Leggi anche il Messaggio del Santo Padre Francesco ai cattolici cinesi e alla Chiesa universale

 

©Dialoghi Carmelitani, ANNO 20, NUMERO 1, Aprile 2019

 

Nato a Grottaglie (Taranto) il 20 agosto 1951, padre Bernardo Cervellera è missionario del PIME, laureato in Filosofia presso l’Università cattolica di Milano, è oggi giornalista e Direttore di AsiaNews. È stato redattore di “Mondo e Missione” a Milano per undici anni (1978‒1989), missionario ad Hong Kong (1989‒1995) e docente di Storia della Civiltà occidentale all’Università Beida di Pechino (1995‒1997); direttore dell’agenzia Fides delle Pontificie Opere Missionarie (1997‒2003); e infine, nella casa generalizia del PIME a Roma. L’agenzia sull’Asia da lui diretta registra da anni un successo mondiale. Basti questo dato: AsiaNews ha 13‒15mila “visitatori unici” al giorno, cioè circa 5 milioni all’anno.
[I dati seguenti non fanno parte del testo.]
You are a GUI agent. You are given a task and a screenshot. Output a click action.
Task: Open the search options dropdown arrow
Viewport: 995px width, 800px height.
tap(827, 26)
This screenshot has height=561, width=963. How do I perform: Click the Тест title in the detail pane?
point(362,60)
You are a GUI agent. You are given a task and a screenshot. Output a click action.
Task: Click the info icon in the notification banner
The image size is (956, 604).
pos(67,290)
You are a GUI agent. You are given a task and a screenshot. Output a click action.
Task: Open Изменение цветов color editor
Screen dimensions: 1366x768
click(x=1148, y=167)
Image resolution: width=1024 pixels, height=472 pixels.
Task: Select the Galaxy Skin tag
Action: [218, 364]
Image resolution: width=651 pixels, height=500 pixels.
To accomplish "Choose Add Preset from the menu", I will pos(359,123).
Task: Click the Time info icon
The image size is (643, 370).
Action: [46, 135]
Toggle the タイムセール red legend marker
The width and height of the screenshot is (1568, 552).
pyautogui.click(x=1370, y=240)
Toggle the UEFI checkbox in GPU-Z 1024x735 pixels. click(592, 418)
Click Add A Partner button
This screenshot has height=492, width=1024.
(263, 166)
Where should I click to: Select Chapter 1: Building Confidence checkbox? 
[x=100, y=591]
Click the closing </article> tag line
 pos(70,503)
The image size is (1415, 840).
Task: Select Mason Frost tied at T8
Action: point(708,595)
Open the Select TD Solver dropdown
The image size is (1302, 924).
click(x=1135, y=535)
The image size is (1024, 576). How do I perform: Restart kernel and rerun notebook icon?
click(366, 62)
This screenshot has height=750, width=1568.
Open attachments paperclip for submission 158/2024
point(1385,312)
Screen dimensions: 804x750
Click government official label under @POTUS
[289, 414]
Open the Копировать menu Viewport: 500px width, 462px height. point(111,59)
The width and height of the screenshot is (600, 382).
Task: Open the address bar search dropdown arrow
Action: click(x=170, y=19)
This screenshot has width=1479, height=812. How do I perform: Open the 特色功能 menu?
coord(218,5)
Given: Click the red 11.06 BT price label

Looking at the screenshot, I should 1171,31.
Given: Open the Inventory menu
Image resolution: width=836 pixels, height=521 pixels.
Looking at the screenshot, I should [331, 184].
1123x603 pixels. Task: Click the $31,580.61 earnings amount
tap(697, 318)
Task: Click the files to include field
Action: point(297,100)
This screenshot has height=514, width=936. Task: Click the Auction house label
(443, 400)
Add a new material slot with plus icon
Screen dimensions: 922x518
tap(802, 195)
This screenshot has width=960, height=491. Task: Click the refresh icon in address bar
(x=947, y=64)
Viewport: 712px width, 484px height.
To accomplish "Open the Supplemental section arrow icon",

AsiaNews è l’unica agenzia di ispirazione cristiana specializzata sull’Asia e sulle grandi religioni, con corrispondenti propri in quasi tutti i paesi asiatici; è molto seguita dalle giovani e antiche Chiese asiatiche e, in particolare, dai cristiani di Cina. L’interesse per l’Asia, che ha più della metà degli abitanti del pianeta, dipende dal fatto che in questo continente vi è la massima concentrazione di non cristiani sulla terra (l’80%) e le Chiese sono minoranze piccolissime — spesso perseguitate — che non superano il 2%, salvo qualche eccezione. Bernardo Cervellera è inoltre autore di alcuni libri, tra i quali: Missione Cina. Viaggio nell’impero tra mercato e repressione (Ancora, 2006); Il rovescio delle medaglie. La Cina e le Olimpiadi (Ancora, 2008); Asia, la sfida del Terzo millennio (Cantagalli, 2013).